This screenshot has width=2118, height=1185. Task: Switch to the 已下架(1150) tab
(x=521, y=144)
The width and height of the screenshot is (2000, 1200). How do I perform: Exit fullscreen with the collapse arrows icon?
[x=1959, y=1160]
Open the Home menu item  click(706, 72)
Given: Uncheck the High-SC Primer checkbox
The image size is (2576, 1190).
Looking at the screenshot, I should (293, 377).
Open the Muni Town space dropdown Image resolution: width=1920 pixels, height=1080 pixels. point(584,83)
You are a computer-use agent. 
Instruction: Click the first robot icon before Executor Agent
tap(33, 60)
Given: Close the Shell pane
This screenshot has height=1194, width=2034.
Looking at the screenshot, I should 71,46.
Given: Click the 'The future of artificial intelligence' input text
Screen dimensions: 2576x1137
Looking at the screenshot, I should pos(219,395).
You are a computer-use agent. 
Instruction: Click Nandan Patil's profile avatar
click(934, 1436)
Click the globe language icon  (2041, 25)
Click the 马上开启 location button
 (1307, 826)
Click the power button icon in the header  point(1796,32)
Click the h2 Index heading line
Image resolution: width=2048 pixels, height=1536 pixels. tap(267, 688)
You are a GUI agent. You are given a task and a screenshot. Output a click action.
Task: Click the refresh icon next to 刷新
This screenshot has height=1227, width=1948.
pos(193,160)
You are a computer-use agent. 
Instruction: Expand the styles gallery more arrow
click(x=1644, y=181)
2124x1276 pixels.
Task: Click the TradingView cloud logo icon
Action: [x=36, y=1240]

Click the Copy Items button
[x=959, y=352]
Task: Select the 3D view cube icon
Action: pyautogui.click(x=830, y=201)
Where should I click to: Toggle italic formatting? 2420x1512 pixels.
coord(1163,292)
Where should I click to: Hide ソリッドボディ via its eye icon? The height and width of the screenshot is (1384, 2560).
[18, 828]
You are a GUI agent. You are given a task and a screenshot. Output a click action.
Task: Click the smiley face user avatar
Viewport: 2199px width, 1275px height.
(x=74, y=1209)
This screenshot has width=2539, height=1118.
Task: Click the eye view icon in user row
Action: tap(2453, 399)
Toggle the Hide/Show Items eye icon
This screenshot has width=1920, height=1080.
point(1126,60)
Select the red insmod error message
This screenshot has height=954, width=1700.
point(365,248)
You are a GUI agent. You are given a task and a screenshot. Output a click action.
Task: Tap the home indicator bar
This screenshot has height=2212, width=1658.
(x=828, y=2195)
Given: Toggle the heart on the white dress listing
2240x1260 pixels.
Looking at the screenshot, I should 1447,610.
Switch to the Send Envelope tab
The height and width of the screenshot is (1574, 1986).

______________________________

* **TASK OBJECTIVE**:
The entries above are to be retyped exactly, with nothing left out.

* **WRITTEN SOLUTION**:
This screenshot has width=2118, height=1185. Task: Switch to the 已下架(1150) tab
(x=521, y=144)
The width and height of the screenshot is (2000, 1200). How do I perform: Exit fullscreen with the collapse arrows icon?
[x=1959, y=1160]
Open the Home menu item  click(706, 72)
Given: Uncheck the High-SC Primer checkbox
The image size is (2576, 1190).
Looking at the screenshot, I should (293, 377).
Open the Muni Town space dropdown Image resolution: width=1920 pixels, height=1080 pixels. point(584,83)
You are a computer-use agent. 
Instruction: Click the first robot icon before Executor Agent
tap(33, 60)
Given: Close the Shell pane
This screenshot has height=1194, width=2034.
Looking at the screenshot, I should 71,46.
Given: Click the 'The future of artificial intelligence' input text
Screen dimensions: 2576x1137
Looking at the screenshot, I should pos(219,395).
You are a computer-use agent. 
Instruction: Click Nandan Patil's profile avatar
click(934, 1436)
Click the globe language icon  (2041, 25)
Click the 马上开启 location button
 (1307, 826)
Click the power button icon in the header  point(1796,32)
Click the h2 Index heading line
Image resolution: width=2048 pixels, height=1536 pixels. tap(267, 688)
You are a GUI agent. You are given a task and a screenshot. Output a click action.
Task: Click the refresh icon next to 刷新
This screenshot has height=1227, width=1948.
pos(193,160)
You are a computer-use agent. 
Instruction: Expand the styles gallery more arrow
click(x=1644, y=181)
2124x1276 pixels.
Task: Click the TradingView cloud logo icon
Action: [x=36, y=1240]

Click the Copy Items button
[x=959, y=352]
Task: Select the 3D view cube icon
Action: pyautogui.click(x=830, y=201)
Where should I click to: Toggle italic formatting? 2420x1512 pixels.
coord(1163,292)
Where should I click to: Hide ソリッドボディ via its eye icon? The height and width of the screenshot is (1384, 2560).
[18, 828]
You are a GUI agent. You are given a task and a screenshot. Output a click action.
Task: Click the smiley face user avatar
Viewport: 2199px width, 1275px height.
(x=74, y=1209)
This screenshot has width=2539, height=1118.
Task: Click the eye view icon in user row
Action: tap(2453, 399)
Toggle the Hide/Show Items eye icon
This screenshot has width=1920, height=1080.
point(1126,60)
Select the red insmod error message
This screenshot has height=954, width=1700.
point(365,248)
You are a GUI agent. You are given a task and a screenshot. Output a click action.
Task: Tap the home indicator bar
This screenshot has height=2212, width=1658.
(x=828, y=2195)
Given: Toggle the heart on the white dress listing
2240x1260 pixels.
Looking at the screenshot, I should 1447,610.
Switch to the Send Envelope tab
The height and width of the screenshot is (1574, 1986).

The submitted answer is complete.